U.S. Special Operations Command is coordinating the matter of what commando jobs could be opened to women, what exceptions might be requested and when the transition would take place.
The proposals leave the door open for continued exclusion of women from some jobs, if research and testing find that women could not be successful in sufficient numbers, but the services would have to defend such decisions to top Pentagon leaders.
Army officials plan to complete gender-neutral standards for the Ranger course by July 2015. Army Rangers are one of the service’s special operations units, but many soldiers who go through Ranger training and wear the coveted tab on their shoulders never actually serve in the 75th Ranger Regiment. To be considered a true Ranger, soldiers must serve in the regiment.
In January, then-Defense Secretary Leon Panetta and Dempsey signed an order that wiped away generations of limits on where and how women could fight for their country. At the time, they asked the services to develop plans to set the change in motion.
The decision reflects a reality driven home by the wars in Iraq and Afghanistan, where battle lines were blurred and women were propelled into jobs as medics, military police and intelligence officers that were sometimes attached, but not formally assigned, to battalions. So, even though a woman could not serve officially as a battalion infantryman going out on patrol, she could fly a helicopter supporting the unit or be part of a team supplying medical aid if troops were injured.

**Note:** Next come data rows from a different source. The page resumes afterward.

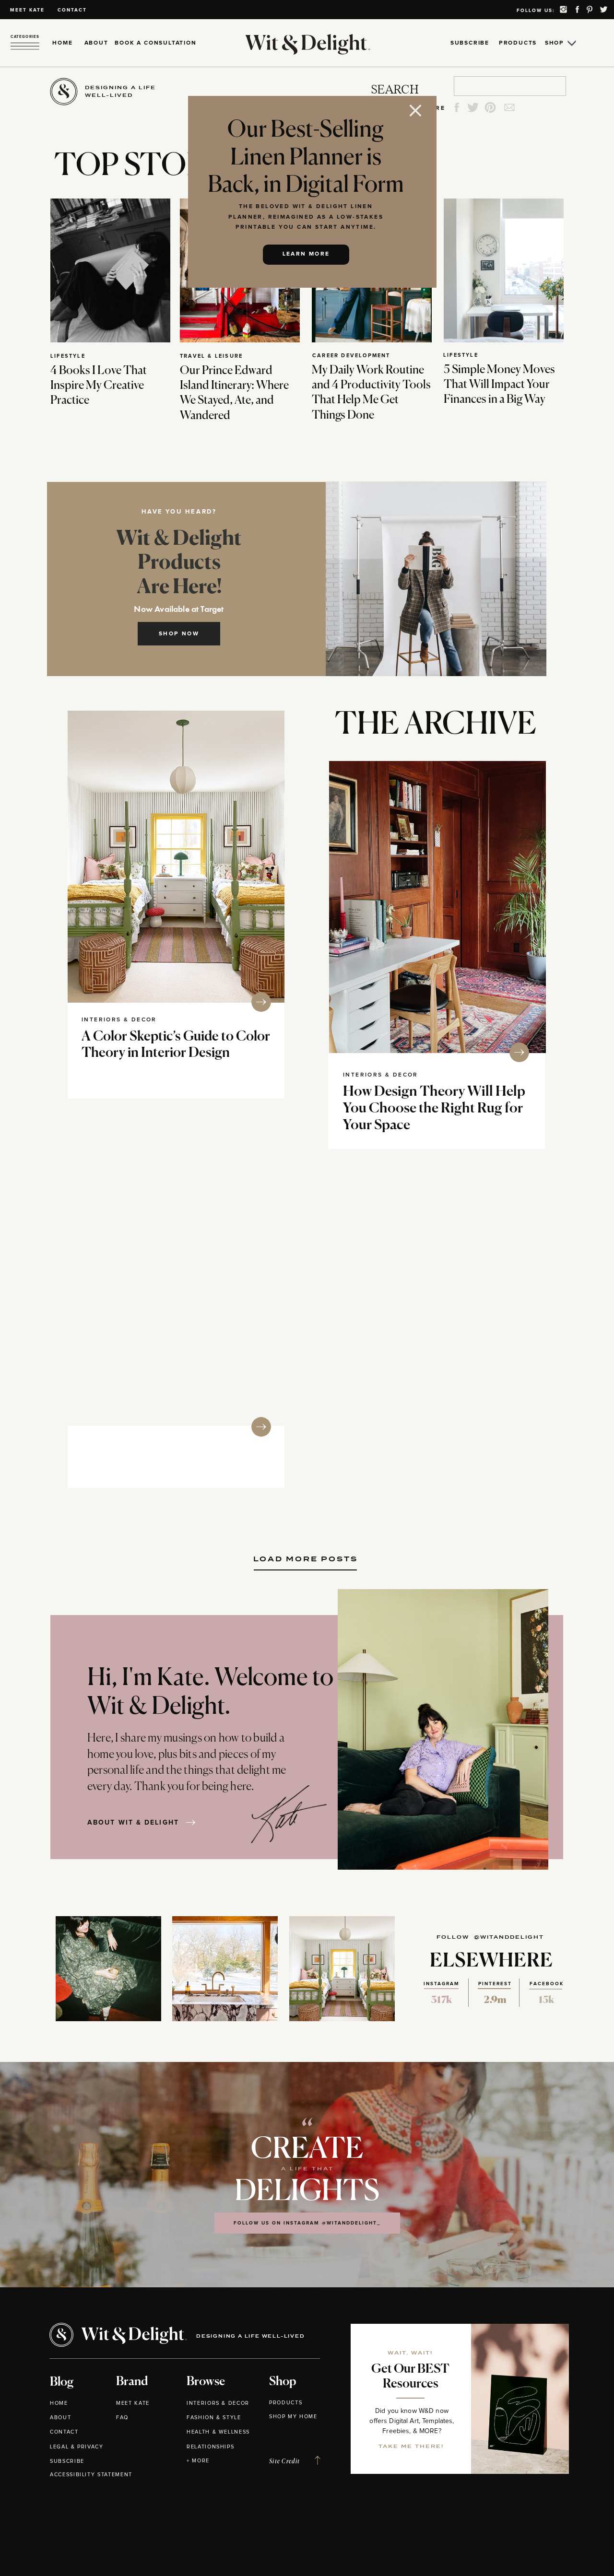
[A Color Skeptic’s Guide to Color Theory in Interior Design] (176, 857)
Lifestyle (67, 356)
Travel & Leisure (211, 356)
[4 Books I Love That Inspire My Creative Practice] (110, 270)
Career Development (351, 355)
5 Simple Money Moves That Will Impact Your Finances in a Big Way (499, 384)
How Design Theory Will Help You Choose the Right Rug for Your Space (434, 1109)
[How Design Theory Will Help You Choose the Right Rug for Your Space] (437, 907)
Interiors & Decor (119, 1020)
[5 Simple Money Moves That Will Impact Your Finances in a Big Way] (504, 270)
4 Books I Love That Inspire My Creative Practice (98, 385)
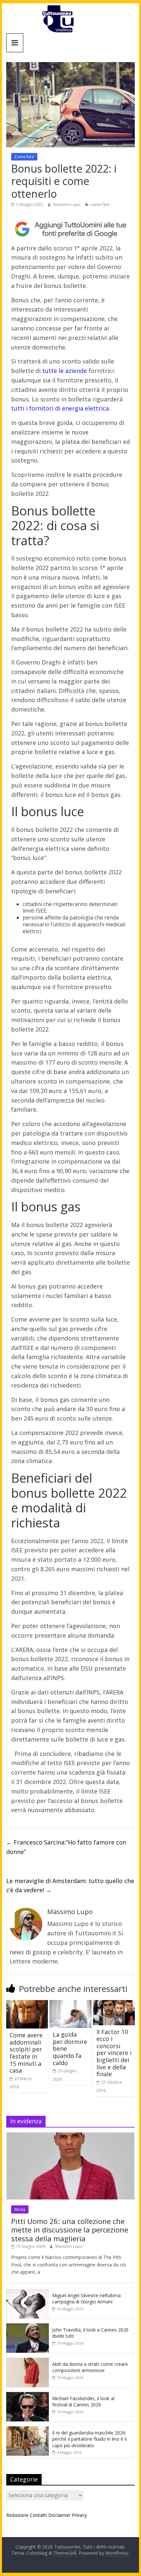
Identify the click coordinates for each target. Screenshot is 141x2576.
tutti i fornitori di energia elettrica (60, 408)
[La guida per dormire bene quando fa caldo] (70, 2004)
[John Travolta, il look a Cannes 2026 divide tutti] (27, 2327)
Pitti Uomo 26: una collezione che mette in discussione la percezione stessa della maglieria (69, 2229)
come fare (100, 204)
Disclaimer (59, 2515)
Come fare (24, 157)
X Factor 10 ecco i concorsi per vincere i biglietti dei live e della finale (113, 2053)
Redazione (17, 2515)
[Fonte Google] (70, 229)
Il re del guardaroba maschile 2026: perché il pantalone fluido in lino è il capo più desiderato (89, 2439)
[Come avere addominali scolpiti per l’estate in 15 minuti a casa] (27, 2004)
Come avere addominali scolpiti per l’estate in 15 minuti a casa (26, 2052)
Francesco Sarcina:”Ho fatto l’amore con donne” (66, 1847)
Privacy (79, 2515)
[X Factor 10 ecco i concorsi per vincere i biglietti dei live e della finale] (114, 2004)
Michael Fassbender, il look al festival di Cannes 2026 (83, 2401)
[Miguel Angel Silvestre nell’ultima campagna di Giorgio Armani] (27, 2292)
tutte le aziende (64, 371)
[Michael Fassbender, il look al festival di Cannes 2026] (27, 2395)
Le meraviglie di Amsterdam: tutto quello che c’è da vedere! (70, 1885)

Of the more than 6,700 U.S. service members who have been killed in Iraq and Afghanistan, about 150 have been women.
The order Panetta and Dempsey signed prohibits physical standards from being lowered simply to allow women to qualify for jobs closer to the battlefront. But the services are methodically reviewing and revising the standards for many jobs, including strength and stamina, in order to set minimum requirements for troops to meet regardless of their sex.
The military services are also working to determine the cost of opening certain jobs to women, particularly aboard a variety of Navy ships, including certain submarines, frigates, mine warfare and other smaller warships. Dozens of ships do not have adequate berthing or facilities for women to meet privacy needs, and would require design and construction changes.